Energia elettrica, la robin tax scaricata sugli utenti. 300 euro a famiglia non dovuti

La denuncia delle associazioni dei consumatori dopo l'indagine dell'Autorità dell'energia: 199 aziende avrebbero "traslato" la tassa sulle bollette

Anche Robin Hood può sbagliare mira. La tassa che porta il suo nome – introdotta nel 2008 dall’allora ministro dell’Economia Giulio Tremonti – doveva, in teoria, colpire i super-profitti dei petrolieri dovuti agli sbalzi delle quotazioni del greggio. Pare invece che abbia penalizzato gli utenti: 199 aziende, su 476 monitorate dall’Autorità per l’energia elettrica e il gas (Aeeg), avrebbero scaricato sulle famiglie la maggiore tassazione per un rincaro illegittimo delle bollette di 335 euro in 3 anni (2010-2012).

La denuncia di alcune associazioni di consumatori parte dalla relazione al Parlamento dell’Aeeg dalla quale appare evidente che molte imprese hanno "traslato" sui consumatori i maggiori costi derivanti dalla robin tax. Nel corso dell’attività di vigilanza sui dati relativi al 2010, infatti, l’Autorità ha riscontrato che per 199 operatori, di cui 105 del settore dell’energia elettrica e gas e 94 di quello petrolifero, "è stata riscontrata una variazione positiva del margine di contribuzione semestrale riconducibile, almeno in parte, alla dinamica dei prezzi".

Consumatori: 335 euro di ricarico fuorilegge

In parole povere, l’Aeeg evidenzia che le società hanno aumentato gli utili. Questo è dovuto alla variabilità dei prezzi sul mercato del petrolio e dell’energia che spesso producono delle plusvalenze (utili) sugli stock comprati a basso prezzo. La Robin tax – tecnicamente chiamata "tassa sulla valorizzazione automatica delle scorte petrolifere" voleva colpire proprio queste plusvalenze con un’addizionale Ires (imposta sulle società) del 33%.

Il gettito avrebbe dovuto finanziare interventi a sostegno delle fasce deboli e degli anziani. Ma la realtà evidenziata dalle indagini dell’Autorità pare molto diversa: la tassa è stata scaricata sulle bollette delle famiglie violando la legge che vieta espressamente "di traslare l’onere della maggiorazione d’imposta sui prezzi al consumo" e affida proprio all’Aeeg il compito di vigilare.

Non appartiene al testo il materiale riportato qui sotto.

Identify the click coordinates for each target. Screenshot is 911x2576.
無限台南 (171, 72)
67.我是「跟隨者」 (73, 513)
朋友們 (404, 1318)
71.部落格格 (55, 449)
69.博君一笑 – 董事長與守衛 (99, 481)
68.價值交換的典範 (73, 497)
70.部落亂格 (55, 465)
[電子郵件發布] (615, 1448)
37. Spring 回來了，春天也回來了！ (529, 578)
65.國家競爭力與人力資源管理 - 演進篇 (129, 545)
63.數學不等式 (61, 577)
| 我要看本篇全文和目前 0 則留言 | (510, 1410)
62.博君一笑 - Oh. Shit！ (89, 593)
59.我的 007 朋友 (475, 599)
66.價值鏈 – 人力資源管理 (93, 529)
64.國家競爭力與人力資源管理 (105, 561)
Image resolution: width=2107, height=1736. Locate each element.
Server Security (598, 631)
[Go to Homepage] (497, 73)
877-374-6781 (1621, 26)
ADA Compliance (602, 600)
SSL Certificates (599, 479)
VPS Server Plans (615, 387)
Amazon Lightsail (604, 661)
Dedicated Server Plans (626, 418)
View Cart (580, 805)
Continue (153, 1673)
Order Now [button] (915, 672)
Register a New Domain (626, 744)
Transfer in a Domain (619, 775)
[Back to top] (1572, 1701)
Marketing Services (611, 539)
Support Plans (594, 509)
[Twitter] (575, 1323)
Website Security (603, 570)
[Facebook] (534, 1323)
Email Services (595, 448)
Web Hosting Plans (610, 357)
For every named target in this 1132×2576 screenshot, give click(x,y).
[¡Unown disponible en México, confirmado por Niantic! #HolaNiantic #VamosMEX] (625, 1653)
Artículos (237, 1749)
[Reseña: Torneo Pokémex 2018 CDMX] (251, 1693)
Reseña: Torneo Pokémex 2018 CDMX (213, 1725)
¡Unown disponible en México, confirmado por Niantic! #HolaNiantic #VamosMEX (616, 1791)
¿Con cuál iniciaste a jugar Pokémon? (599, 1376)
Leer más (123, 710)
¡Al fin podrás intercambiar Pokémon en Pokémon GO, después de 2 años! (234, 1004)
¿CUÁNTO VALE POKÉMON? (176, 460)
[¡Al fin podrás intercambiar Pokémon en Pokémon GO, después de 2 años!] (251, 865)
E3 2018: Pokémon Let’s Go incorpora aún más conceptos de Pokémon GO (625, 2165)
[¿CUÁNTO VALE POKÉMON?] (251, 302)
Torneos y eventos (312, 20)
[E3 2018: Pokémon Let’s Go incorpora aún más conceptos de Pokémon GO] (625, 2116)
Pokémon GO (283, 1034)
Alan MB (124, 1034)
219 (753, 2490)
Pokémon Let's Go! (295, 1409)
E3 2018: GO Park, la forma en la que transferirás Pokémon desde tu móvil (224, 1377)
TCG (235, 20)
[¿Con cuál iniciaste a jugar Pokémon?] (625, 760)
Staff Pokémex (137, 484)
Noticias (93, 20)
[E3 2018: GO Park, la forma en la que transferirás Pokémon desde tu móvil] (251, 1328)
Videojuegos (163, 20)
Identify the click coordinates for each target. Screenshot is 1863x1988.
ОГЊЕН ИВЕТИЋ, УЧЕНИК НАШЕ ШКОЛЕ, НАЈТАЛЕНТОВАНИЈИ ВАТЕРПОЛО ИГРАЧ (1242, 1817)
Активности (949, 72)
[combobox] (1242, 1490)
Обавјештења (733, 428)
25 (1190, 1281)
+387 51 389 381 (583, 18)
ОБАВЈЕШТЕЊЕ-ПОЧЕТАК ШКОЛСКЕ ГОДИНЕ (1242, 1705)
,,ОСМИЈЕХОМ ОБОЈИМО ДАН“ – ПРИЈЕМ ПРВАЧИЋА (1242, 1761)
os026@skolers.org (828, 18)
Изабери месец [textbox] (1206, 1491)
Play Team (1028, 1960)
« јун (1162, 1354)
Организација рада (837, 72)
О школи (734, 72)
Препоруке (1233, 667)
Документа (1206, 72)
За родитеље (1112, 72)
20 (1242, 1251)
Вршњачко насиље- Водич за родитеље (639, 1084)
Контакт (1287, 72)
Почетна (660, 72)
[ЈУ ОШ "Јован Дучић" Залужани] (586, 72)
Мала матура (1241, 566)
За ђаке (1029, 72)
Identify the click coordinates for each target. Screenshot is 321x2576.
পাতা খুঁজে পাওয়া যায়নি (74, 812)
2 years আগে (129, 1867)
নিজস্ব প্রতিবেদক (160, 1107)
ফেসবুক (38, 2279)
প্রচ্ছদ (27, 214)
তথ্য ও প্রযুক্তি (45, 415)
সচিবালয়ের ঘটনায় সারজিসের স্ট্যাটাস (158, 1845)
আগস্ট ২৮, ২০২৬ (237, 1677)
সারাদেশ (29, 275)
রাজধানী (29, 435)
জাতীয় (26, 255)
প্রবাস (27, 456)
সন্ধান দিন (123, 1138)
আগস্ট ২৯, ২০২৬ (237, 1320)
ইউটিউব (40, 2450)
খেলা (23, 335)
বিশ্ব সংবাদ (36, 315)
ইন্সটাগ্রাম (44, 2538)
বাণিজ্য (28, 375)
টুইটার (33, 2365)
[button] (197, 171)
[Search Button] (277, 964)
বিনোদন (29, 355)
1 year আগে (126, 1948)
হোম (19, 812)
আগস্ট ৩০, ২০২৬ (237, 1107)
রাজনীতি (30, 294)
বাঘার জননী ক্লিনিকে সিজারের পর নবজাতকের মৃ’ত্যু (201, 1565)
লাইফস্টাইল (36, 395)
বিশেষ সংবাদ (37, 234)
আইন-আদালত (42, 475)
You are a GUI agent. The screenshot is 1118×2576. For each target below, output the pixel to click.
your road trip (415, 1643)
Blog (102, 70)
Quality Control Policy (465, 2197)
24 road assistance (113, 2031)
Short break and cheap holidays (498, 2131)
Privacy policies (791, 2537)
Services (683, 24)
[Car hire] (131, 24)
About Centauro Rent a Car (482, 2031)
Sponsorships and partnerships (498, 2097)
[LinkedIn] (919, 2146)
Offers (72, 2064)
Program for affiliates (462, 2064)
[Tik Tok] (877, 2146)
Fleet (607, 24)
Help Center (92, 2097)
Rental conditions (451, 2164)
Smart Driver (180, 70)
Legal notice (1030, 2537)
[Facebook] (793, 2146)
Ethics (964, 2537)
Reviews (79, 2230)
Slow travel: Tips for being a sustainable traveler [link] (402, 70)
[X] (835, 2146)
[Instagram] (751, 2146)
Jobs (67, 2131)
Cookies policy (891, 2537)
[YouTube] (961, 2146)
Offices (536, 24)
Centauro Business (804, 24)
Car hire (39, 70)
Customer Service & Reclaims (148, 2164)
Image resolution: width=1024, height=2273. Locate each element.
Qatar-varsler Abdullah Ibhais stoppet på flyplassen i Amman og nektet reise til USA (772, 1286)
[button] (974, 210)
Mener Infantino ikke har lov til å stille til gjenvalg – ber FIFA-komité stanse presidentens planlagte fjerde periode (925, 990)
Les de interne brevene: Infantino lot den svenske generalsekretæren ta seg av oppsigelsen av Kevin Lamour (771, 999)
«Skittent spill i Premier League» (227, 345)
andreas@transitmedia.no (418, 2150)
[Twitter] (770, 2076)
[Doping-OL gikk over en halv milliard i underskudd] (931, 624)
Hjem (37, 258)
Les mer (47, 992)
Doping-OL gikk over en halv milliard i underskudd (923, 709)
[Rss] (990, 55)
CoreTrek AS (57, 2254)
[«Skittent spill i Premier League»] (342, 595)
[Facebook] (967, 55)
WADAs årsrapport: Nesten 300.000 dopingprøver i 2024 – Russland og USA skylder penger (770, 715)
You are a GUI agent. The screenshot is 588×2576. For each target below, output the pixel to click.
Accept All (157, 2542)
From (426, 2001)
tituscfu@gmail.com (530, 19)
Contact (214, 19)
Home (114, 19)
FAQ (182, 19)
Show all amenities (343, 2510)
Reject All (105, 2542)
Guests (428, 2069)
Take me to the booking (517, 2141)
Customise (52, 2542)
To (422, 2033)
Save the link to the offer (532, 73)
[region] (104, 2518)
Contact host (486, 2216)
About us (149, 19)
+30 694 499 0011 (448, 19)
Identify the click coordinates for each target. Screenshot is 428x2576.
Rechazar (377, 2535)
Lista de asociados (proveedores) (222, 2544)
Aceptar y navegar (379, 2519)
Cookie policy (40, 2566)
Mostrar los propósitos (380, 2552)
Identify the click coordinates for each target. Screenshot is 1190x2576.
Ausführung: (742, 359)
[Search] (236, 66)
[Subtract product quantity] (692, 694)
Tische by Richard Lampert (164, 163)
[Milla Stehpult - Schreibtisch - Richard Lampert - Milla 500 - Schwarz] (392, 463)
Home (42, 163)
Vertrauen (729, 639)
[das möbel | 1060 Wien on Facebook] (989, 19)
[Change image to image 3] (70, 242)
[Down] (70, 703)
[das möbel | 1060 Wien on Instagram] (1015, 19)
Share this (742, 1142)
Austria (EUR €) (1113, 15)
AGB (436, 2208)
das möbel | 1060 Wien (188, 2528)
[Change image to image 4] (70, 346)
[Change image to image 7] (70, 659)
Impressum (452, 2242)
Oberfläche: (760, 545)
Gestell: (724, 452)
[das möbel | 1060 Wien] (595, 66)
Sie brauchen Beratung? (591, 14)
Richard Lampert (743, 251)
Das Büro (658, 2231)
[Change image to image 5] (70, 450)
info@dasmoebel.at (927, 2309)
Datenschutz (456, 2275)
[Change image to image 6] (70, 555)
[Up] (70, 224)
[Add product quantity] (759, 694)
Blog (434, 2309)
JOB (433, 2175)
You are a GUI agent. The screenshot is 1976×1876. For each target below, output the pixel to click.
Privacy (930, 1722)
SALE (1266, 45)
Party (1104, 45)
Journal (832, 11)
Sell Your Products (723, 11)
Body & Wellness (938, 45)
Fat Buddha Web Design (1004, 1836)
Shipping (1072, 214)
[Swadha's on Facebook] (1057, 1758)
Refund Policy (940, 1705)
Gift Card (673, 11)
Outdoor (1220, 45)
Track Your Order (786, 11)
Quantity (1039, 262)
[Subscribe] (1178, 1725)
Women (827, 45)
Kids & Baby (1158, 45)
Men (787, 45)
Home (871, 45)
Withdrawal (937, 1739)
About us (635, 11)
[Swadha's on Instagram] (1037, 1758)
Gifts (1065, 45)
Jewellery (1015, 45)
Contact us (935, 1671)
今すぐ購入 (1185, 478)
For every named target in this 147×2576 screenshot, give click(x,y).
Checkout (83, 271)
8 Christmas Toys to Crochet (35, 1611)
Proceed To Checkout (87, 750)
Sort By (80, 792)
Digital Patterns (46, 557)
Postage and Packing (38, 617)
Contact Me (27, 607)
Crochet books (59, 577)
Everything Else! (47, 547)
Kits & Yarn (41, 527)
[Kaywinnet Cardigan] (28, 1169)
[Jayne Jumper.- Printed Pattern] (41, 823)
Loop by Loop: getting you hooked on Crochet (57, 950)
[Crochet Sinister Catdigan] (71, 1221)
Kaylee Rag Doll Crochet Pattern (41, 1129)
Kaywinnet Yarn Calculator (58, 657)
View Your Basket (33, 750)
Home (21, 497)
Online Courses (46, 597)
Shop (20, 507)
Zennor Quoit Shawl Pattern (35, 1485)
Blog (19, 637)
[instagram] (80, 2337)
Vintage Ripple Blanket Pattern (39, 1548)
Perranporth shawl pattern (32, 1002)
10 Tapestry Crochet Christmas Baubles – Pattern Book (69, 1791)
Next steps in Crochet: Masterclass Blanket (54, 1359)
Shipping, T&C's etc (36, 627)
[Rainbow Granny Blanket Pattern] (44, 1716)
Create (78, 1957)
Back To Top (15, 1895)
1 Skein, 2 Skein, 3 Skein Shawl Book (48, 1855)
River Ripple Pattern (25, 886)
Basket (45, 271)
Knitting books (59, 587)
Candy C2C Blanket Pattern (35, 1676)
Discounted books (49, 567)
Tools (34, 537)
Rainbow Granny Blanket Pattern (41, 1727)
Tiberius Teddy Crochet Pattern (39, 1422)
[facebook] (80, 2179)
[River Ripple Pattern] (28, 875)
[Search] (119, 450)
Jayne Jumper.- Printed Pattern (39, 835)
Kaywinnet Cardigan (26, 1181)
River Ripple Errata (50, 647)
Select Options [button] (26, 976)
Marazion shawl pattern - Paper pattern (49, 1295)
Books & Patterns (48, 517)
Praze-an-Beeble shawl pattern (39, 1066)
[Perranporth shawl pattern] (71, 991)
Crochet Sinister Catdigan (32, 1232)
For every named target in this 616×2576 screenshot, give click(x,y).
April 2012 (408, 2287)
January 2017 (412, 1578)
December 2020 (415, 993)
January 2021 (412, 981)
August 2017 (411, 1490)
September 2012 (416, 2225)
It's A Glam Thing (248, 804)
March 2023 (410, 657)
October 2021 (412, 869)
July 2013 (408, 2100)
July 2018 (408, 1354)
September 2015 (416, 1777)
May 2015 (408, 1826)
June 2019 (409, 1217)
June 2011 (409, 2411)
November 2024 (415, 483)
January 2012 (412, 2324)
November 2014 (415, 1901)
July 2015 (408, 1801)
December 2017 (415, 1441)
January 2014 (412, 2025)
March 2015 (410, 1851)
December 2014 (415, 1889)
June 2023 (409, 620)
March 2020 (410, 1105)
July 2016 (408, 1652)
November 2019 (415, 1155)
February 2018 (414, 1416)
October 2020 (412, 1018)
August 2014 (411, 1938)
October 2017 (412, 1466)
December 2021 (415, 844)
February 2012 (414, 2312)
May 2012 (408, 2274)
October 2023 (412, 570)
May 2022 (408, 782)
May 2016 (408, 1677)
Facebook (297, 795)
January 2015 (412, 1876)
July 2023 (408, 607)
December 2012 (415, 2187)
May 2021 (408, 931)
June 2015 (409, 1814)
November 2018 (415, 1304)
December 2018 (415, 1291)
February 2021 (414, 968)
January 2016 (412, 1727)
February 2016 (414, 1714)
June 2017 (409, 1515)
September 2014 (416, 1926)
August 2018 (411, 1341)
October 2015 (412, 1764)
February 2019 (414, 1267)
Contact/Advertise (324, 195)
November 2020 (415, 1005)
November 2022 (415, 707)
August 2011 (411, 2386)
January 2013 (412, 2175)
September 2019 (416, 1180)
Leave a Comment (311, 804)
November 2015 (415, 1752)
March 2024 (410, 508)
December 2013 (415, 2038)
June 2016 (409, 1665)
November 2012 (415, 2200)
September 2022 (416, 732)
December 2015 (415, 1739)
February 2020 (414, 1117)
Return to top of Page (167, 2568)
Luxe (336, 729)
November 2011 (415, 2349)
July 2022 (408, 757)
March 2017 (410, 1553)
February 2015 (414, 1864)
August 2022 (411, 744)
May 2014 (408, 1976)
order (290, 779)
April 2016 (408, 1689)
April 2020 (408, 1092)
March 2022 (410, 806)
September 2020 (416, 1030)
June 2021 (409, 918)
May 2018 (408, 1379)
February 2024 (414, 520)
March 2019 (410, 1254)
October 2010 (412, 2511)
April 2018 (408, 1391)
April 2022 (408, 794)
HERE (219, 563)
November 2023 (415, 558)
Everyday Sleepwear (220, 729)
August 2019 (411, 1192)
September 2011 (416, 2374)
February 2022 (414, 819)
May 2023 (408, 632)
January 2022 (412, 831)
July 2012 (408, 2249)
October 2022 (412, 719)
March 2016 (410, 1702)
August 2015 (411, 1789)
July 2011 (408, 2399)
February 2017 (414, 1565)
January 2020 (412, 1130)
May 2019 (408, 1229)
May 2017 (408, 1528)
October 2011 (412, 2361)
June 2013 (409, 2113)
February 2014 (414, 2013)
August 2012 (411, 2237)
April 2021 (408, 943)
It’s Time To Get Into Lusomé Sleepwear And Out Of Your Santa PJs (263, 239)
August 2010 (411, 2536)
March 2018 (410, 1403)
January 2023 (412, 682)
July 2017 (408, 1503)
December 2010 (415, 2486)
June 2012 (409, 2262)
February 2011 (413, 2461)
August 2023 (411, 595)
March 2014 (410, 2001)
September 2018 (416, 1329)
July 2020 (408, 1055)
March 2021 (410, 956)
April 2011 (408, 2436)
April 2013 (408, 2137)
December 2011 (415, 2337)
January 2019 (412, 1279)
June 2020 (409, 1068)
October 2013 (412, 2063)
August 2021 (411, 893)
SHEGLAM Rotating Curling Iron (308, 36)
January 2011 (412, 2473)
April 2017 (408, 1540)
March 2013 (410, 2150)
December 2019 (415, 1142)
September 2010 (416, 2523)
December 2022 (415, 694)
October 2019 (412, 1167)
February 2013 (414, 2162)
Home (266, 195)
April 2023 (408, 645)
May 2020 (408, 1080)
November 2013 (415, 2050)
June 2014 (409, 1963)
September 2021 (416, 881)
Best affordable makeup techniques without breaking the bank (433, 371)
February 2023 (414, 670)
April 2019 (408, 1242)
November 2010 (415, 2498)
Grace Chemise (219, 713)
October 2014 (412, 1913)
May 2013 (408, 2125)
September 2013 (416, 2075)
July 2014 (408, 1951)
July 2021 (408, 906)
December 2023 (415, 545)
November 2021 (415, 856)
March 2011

Secondo Adiconsum "solo nel 2010 le famiglie italiane hanno subito rincari vietati dalle norme di legge per 67 euro a famiglia e che stando a queste verifiche, nel 2011 e nel 2012 il ricarico a famiglia sarebbe di 134 euro annui. Insomma in due anni e mezzo le famiglie italiane hanno sborsato indebitamente 335 euro dalle loro tasche".

"Niente utili": la difesa delle aziende

Di diverso avviso ovviamente Assoelettrica, l’associazione delle aziende del settore, il cui presidente Chicco Testa, dopo aver dichiarato la tassa "iniqua e probabilmente incostituzionale", ha affermato: "Gran parte del settore elettrico è sottoposto a regolazione da parte dell’Autorità medesima: le tariffe sono fisse e non esiste possibilità di recuperare in alcun modo la riduzione del margine indotta dalla Robin tax". Inoltre, continua Testa, "la parte cosiddetta libera del mercato elettrico vede molti operatori versare in condizioni di crescente difficoltà, in conseguenza della crisi economica, da una parte, e dell’esplosione del fotovoltaico, dall’altra, al punto di non realizzare quasi alcun margine".